BALLARAT - THE AMERICAN CONNECTION

by I.W.J.Pontefracht

Confederate fighting ship "Shenandoah" arrived in Melbourne, January 1865. A group of officers visited Ballarat, February 10, and were warmly received. A ball was held in Craig's Hotel to celebrate the occasion. Craig's Hotel is still an impressive edifice on the Ballarat street-scape.

Ballarat born, William H. Corbould, a renowned geologist, mining engineer and metallurgist, was in America and, in particular, St Louis, Missouri 1889-90. He was admitted to membership of American Institute of Mining, Metallurgical and Petroleum
Engineers, 1892. Elected to Legion of Honour 1942, after fifty year membership.

Samuel L. Clemens (Mark Twain) visited Ballarat in October 1895. He stayed at Craig's Hotel and delivered lectures in the Mechanics Institute which is in Sturt Street.
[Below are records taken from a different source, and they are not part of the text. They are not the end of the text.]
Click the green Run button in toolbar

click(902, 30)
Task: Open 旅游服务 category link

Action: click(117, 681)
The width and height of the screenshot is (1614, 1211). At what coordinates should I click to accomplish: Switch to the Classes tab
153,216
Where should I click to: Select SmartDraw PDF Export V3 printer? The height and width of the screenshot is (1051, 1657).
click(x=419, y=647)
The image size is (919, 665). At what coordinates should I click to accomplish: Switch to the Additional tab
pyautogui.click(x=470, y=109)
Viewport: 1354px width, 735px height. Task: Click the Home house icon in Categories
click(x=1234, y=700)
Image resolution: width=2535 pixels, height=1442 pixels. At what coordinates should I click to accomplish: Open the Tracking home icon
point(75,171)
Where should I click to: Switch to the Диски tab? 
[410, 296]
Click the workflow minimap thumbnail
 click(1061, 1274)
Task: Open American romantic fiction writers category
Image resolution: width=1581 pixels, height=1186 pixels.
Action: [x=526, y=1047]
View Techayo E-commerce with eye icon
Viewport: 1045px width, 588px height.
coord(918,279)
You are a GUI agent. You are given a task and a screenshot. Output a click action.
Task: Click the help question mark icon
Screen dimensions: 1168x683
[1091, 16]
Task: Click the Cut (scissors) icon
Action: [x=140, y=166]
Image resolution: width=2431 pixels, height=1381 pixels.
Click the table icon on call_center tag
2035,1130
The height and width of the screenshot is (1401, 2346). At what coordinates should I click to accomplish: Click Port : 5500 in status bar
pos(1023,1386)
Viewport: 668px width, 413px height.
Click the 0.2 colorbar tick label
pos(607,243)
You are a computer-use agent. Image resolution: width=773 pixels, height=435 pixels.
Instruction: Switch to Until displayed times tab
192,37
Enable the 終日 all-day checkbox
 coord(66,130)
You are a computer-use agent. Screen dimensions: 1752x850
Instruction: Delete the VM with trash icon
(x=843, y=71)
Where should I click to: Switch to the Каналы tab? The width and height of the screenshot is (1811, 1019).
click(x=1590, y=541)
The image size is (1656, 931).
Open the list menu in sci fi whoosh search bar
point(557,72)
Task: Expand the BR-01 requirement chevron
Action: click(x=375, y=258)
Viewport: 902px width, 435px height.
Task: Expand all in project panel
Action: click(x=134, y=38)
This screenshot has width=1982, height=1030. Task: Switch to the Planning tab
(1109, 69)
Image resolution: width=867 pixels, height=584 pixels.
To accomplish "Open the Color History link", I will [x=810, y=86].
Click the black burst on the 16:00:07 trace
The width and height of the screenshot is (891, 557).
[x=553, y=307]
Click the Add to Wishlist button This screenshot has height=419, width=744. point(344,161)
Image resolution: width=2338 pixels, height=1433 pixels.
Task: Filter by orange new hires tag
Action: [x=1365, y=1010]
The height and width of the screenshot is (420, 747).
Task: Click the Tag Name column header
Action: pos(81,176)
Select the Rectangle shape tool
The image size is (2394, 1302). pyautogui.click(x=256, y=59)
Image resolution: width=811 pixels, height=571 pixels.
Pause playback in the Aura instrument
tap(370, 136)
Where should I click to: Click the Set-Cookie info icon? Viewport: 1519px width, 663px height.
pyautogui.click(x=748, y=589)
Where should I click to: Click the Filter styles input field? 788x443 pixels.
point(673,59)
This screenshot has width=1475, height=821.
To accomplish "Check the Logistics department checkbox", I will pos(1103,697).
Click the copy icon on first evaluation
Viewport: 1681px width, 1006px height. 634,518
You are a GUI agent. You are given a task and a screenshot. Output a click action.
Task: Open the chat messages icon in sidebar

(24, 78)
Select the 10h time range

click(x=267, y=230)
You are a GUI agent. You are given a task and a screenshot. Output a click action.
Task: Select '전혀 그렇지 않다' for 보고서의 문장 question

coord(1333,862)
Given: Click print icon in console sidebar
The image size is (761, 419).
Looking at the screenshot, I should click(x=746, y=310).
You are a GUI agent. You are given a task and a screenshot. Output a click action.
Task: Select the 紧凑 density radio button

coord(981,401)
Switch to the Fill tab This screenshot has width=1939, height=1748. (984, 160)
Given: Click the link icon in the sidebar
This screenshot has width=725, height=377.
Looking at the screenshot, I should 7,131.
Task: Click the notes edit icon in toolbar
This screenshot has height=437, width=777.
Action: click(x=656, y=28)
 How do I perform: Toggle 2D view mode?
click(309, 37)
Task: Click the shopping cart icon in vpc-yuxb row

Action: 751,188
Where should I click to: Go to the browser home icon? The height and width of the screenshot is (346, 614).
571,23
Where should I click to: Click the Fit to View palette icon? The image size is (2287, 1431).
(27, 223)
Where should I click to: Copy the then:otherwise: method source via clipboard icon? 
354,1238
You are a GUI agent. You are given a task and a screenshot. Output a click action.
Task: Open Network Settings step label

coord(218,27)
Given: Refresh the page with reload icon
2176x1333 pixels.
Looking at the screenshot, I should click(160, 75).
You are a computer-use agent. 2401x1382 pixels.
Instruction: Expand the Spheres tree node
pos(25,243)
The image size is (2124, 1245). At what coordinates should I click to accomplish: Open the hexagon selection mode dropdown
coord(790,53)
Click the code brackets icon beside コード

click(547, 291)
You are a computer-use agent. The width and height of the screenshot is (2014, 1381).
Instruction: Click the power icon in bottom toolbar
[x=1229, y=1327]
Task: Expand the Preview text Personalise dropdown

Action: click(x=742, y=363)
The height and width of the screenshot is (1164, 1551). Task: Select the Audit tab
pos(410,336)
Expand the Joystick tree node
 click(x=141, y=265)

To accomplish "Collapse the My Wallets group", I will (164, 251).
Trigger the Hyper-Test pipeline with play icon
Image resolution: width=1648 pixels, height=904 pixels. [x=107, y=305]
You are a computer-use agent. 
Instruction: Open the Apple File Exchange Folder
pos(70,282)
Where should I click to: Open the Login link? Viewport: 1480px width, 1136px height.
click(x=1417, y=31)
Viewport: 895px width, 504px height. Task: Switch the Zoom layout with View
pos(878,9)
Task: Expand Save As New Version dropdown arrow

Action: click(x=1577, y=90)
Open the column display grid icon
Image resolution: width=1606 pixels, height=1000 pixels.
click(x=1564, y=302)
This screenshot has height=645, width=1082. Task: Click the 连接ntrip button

Herbert Hoover (later President), lived in Western Australia 1897-99. Thereafter, with London as his base, visited Australia every couple of years. He was unsuccessful in his search for gold to the north of Ballarat in 1905.


Gravestone
PICTURE: RM

Of more than ninety Civil War veterans buried in Australia, three are buried in this area:

William Kenna Ballarat
William Black Miller Creswick (GRAVESTONE PICTURED ABOVE)
Denis Sullivan Eganstown

Of American doctors on the goldfields, Charles James Kenworthy was a most active member of the community for many years (1853-1864). He was one of the first honorary medical officers at the Ballarat Hospital, a popular lecturer at the Mechanics' Institute, first president of the Ballarat Horticultural Society and, as the director of a mining company, influential in mining disputes.

During- the 1850s ice was imported from Lake Wenham, nearBoston, and brought to Australia packed in rice bran and chaff in the hulls of sailing ships. Some was brought up to Ballarat from Geelong by bullock dray and sold from Spencers Depot. The trip took between 3-4 months and 40 per cent of the ice was lost over the whole journey. Hotel keepers bought from here and used it to cool the cocktails of their patrons - at the cost of 2 shillings and 6 pence a glass (equivalent to some $12 a glass today).

Ballarat, California - The townsite, established in the 1890s at the mouth of Pleasant Canyon in Panamint Valley, was named after this famous gold district. Today, it is a ghost-town with only a few dwellings and a cemetery remaining.